Kurios: Sony schoss mit der Idee analoger Tasten einst über das Ziel hinaus. Der Dual Shock 2 – also der Standard-Controller der PlayStation 2 – verfügte über acht analoge Tasten. Allerdings ohne merkbaren Druckindikator, sodass man nie wusste, wie viel Druck man tatsächlich auf die Knöpfe legen musste, um die Hälfte oder das Maximum der analogen Umsetzung zu erreichen. Zudem machten nur wenige Spiele ordentlichen Gebrauch davon. Darum entfernte Sony das Feature in der nächsten Konsolengeneration wieder.
1996: Rumble
Als Nintendo im Zuge der Nintendo-64-Einführung ein Steckmodul vorstellte, das den Controller zum Vibrieren bringen sollte, stellten viele den Nutzen der Erfindung in Frage. Ein Rütteln am Joypad? Was soll das bringen? Vielleicht lag es daran, dass Nintendos Rumble Pack angesichts seines angedachten Zwecks ein wenig schwachbrüstig war. Im ersten unterstützen Spiel (StarFox 64 alias Lylat Wars) kam der gewünschte Effekt nicht so stark rüber wie erhofft. Konkurrent Sony erkannte jedoch das Potenzial und verbaute zwei besonders starke Rumble-Motoren in dem zwei Jahre später vertriebenen DualShock-Controller, der zeitgleich die erste Dual-Analogstick-Konfiguration zum neuen Standard erhob.
Heute sind Rumble-Effekte nicht mehr wegzudenken. Für Sony war deren Entwicklung allerdings eine Berg-und-Talfahrt. Bei der Einführung der PlayStation 3 verzichtete man zugunsten der Sixaxix-Bewegungssensorik darauf, nur um sie nach zwei Jahren heftigster Beschwerden der Fans wieder einzubauen.

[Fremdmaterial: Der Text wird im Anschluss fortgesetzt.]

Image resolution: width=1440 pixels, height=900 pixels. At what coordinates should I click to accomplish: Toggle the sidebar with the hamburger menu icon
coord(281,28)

1997: Force-Feedback-Lenkräder
Ab wann und mit welchem Spiel Force-Feedback-Lenkräder Spielhallenbesucher beglückten, lässt sich heute nicht mehr nachvollziehen. Doch wann das erste solche Lenkrad zu Hause genutzt werden konnte, ist bekannt. Microsoft brachte unter der Sidewinder-Marke im Jahr 1997 das erste zahnradbetriebene Force-Feedback-Lenkrad für den heimischen Gebrauch auf den Markt. Da das erste Modell allerdings noch etwas schwachbrüstig war, sollte erst die zweite Variante aus dem Jahr 1999 richtig Eindruck schinden. Und zwar so sehr, dass sämtliche Hersteller ähnlicher Peripherie im Jahr 2000 nachzogen.

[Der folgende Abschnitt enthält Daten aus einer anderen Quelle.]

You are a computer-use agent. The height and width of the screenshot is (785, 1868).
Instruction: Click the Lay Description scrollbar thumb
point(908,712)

So simpel die Idee erschien, sie erhöhte die Immersion bei Rennspielen maßgeblich. Statt einen virtuellen Rennwagen mit einem labbrigen Rad zu steuern, das keine Reaktion auf das Fahrverhalten zeigt, sollte fortan ein Motor den Widerstand der Räder simulieren und gegenlenken, sodass man auch vor dem Bildschirm abschätzen kann, wann der Wagen droht, an Haftung zu verlieren.
Die Entwicklung des Force Feedback ist inzwischen eine Wissenschaft für sich. Nach den groben und schwergängigen Zahnrad-Getrieben folgte ein Umschwung auf leichtgängige Riemengetriebe, die allerdings aufgrund der Übersetzung zweier unterschiedlich große Rad-Teile mit leichten Verzögerungen kämpfen. Riemengetriebe sind auch heute noch der Standard in diesem Bereich.

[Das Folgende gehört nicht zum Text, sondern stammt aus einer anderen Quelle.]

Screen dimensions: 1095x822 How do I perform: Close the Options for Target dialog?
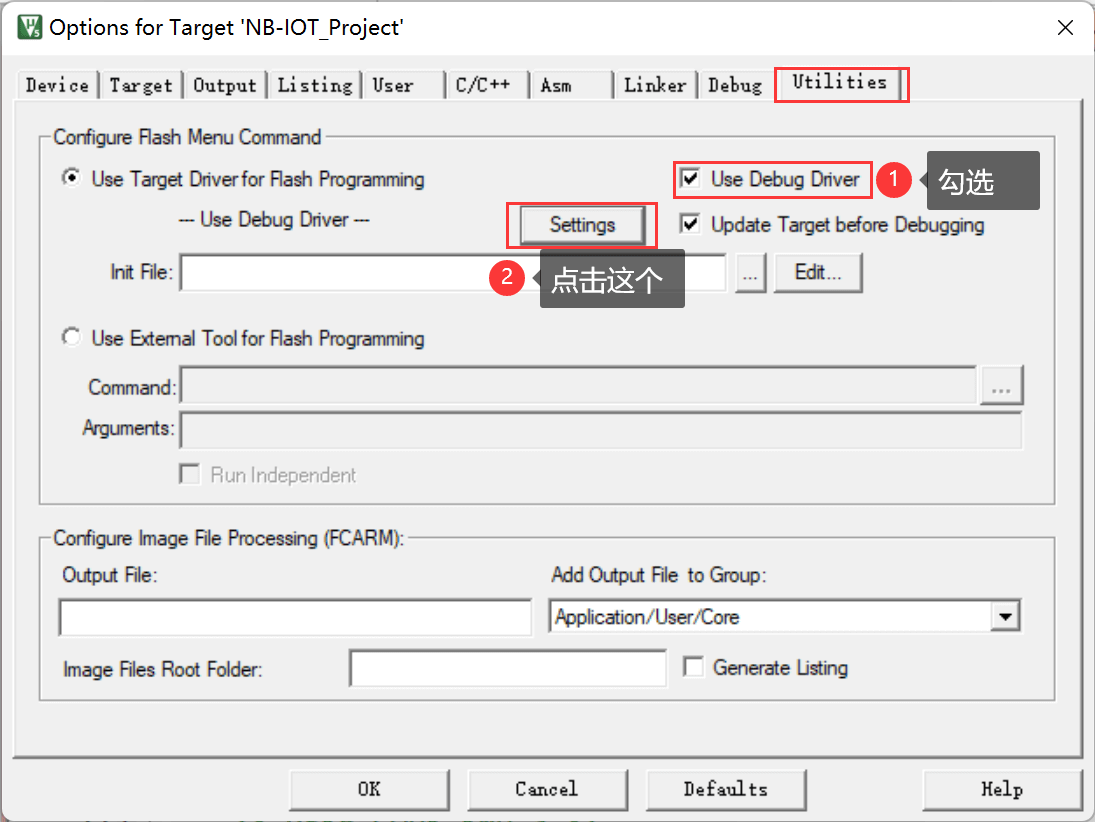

Wahrscheinlich nicht mehr lange, denn seit einiger Zeit gilt die Direct-Drive-Technologie als der neueste Schrei. Industriemotoren drehen dabei direkt am Lager, an dem das Lenkrad befestigt ist. So reagiert das Force Feedback ohne Verzögerung und bringt zeitgleich mehr Kraft auf. Die Edel-Marke Fanatec stellt inzwischen komplett auf Direct Drive um, sodass auch deren Einstiegsmodelle für PC und Konsolen auf diese Technik vertrauen. Eine Entwicklung, die Wellen schlägt. Konkurrent Thrustmaster ist zwar noch nicht so weit, doch Pläne für eine PC-exklusive Direct-Drive-Serie wurden vor kurzem in den Raum geworfen.